La Cour de cassation a rejeté le 7 mars le pourvoi introduit par Sandro Rumney et ses trois fils contre un précédent jugement rendu par la cour d’appel de Paris en 2015. Le tribunal donne ainsi quitus à la Fondation Solomon R. Guggenheim de New York, qui administre depuis sa mort le musée créé par Peggy Guggenheim (1898-1979), nièce de Solomon, mais aussi grand-mère de Sandro Rumney, dans son palais de Venise.

La collectionneuse américaine y avait installé sa collection, soit 326 œuvres de grands peintres abstraits et surréalistes, dont un au moins, Max Ernst, fut son mari, et quelques autres ses amants. Peggy a eu deux enfants, un fils, Sindbad, et une fille, Pegeen. Les descendants de cette dernière, qui forment la branche française de la famille, estiment que la Fondation Solomon Guggenheim fait un mauvais usage du legs de leur grand-mère. Ceux de Sindbad soutiennent au contraire la fondation américaine. C’est d’ailleurs l’une d’entre eux, Karole Vail, qui dirige, depuis quelques mois seulement, le musée vénitien.

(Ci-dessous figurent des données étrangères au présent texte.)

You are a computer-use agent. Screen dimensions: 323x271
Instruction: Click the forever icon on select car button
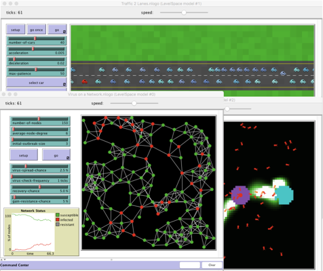(64, 84)
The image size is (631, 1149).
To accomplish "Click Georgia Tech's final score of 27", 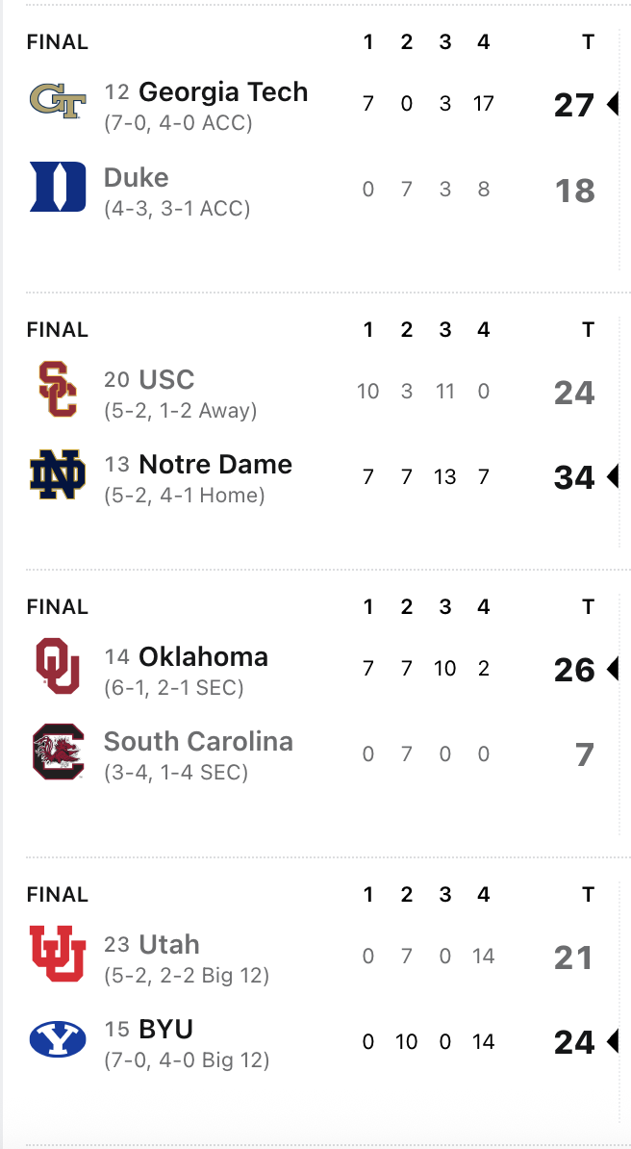I will coord(573,105).
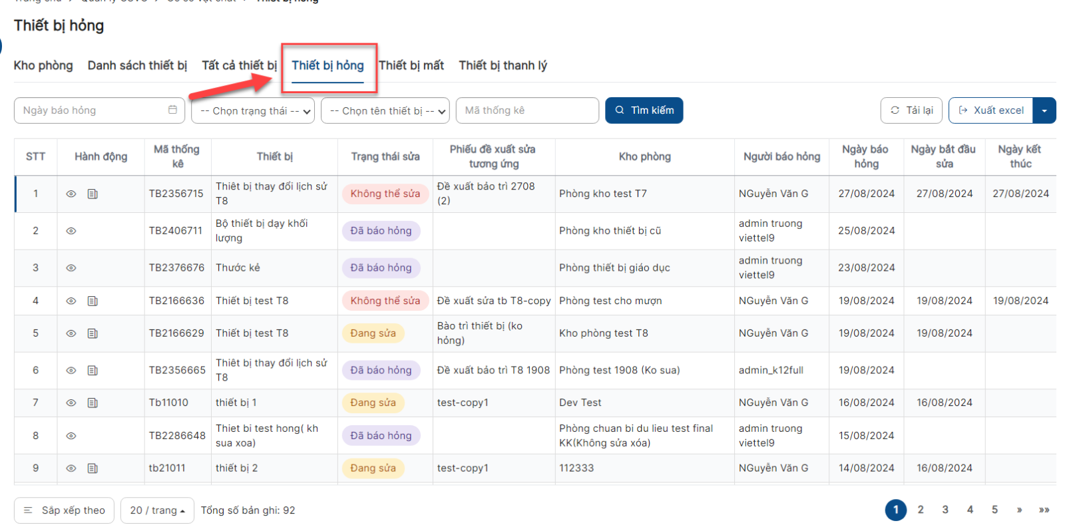The height and width of the screenshot is (527, 1065).
Task: Open the Kho phòng tab
Action: coord(43,65)
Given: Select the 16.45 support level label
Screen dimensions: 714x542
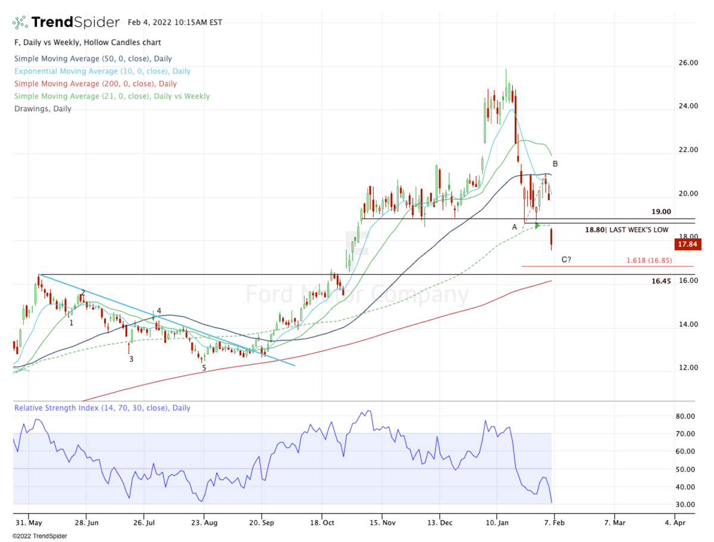Looking at the screenshot, I should point(661,281).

Une violation de sépulture

Les griefs des héritiers français sont de deux sortes : l’esprit originel de la collection a été selon eux dénaturé par l’ajout d’œuvres d’autres provenances, avec inscription à côté du nom de leur grand-mère et arrière-grand-mère de ceux des nouveaux donateurs ; le jardin, où Peggy est enterrée (au côté de ses chiens !) sert parfois à organiser des cocktails lors des vernissages, ce qui de leur point de vue est une violation de sépulture.

Un premier procès, en 1994, avait été interrompu par un règlement à l’amiable, mais il était survenu avant les changements précités. Depuis, les plaignants avaient découvert que les œuvres collectionnées par leur grand-mère avaient été déplacées au profit d’autres, données par Hannelore et Rudolph Schulhof, dont le nom figure désormais sur une plaque à côté de celui de Peggy. En outre, le jardin où Peggy repose est occupé par des sculptures, pour l’essentiel provenant de la collection Patsy et Raymond Nasher.

Le tribunal de grande instance de Paris les a déboutés une première fois, en 2014. Ils ont interjeté appel en 2015, arguant de ce que, comme dans l’affaire Henri Langlois (en 1997, un tribunal avait reconnu, à propos d’un accrochage du fondateur de la Cinémathèque, qu’une exposition, même faite avec les œuvres des autres, pouvait être considérée comme « une œuvre de l’esprit », et protégée à ce titre), le droit moral inaliénable de Peggy Guggenheim, et donc de ses héritiers, devait être respecté. La cour d’appel ne les a pas suivis sur ces points, et la Cour de cassation vient de lui donner raison.